A quick gut check on whether it’s time to sell an investment:

  • Would you buy the investment at today’s valuation?
  • Does it still fit your strategy?

Even if the answer to both is yes, you might still consider selling… and immediately repurchase what you just sold. The 30-day wash-sale rule doesn’t apply to investments you sell at a gain. You are allowed to immediately sell-buy roundtrip any investment that you’ll book a gain on. The advantage is that you’ll pay a top capital gains tax rate of 15% in 2012 on the shares you just sold, and then establish a new cost-basis for the re-bought shares. This strategy works best the shorter your expected holding period (after you repurchase). It’s worth having your tax pro run through some scenarios to decide what makes sense for your particular situation.

Hold off on losses.

It gets a little trickier if you have investments currently underwater. Losses can be used to offset gains. But if your losses exceed any gains for a given tax year you can then deduct up to $ 3,000 of your losses each tax year. That $ 3,000 might be more valuable next year if you are in a higher tax bracket. If your loss is more than $ 3,000 you carry that forward into the next tax year (and the year after…) and use it the same way. The one caveat here is if you are going to book any gains in 2012. If that’s the case, you and your tax pro can discuss whether it makes sense to also book a few losses to offset those gains.

Maximize your tax-advantaged retirement savings.

Like any 401(k) participant you can contribute up $ 17,500 in the form of an employee contribution in 2013 into the entrepreneur’s version: the Solo 401(k). But as the employer you’re also allowed to give yourself a profit-sharing contribution of up to 20% of your employment income. The combined value of both contributions is capped at $ 51,000 in 2013 ($ 56,500 if you are at least 50 years old). That’s all tax-deductible, and the money grows tax-deferred.

Or you and your tax pro might talk through whether you want to open a Solo Roth 401(k): Current contributions are made after-tax, so there’s no immediate tax break.
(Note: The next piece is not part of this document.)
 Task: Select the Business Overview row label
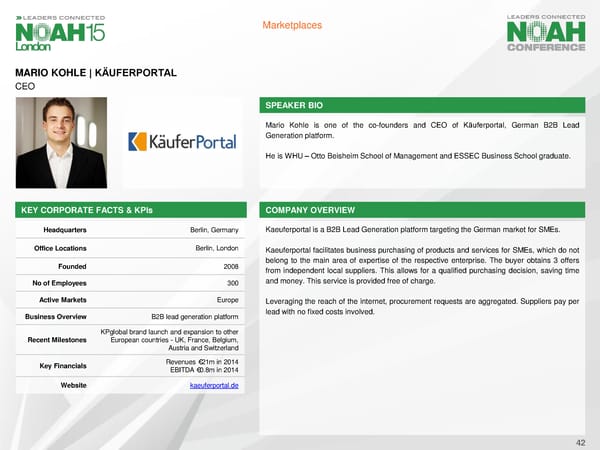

The payoff: tax-free withdrawals in retirement. Yes, tax free.

Park income and dividend investments in the right place.

The flat 15% tax on qualified dividend income is scheduled to expire at year-end and revert to the old system in which dividends are taxed at whatever your income tax rate is. For some investors that could mean north of 40%. If that tax change plays out, that raises the value of owning dividend-paying stocks (and interest bearing investments that have always been taxed at income tax rates) inside your tax-deferred retirement accounts.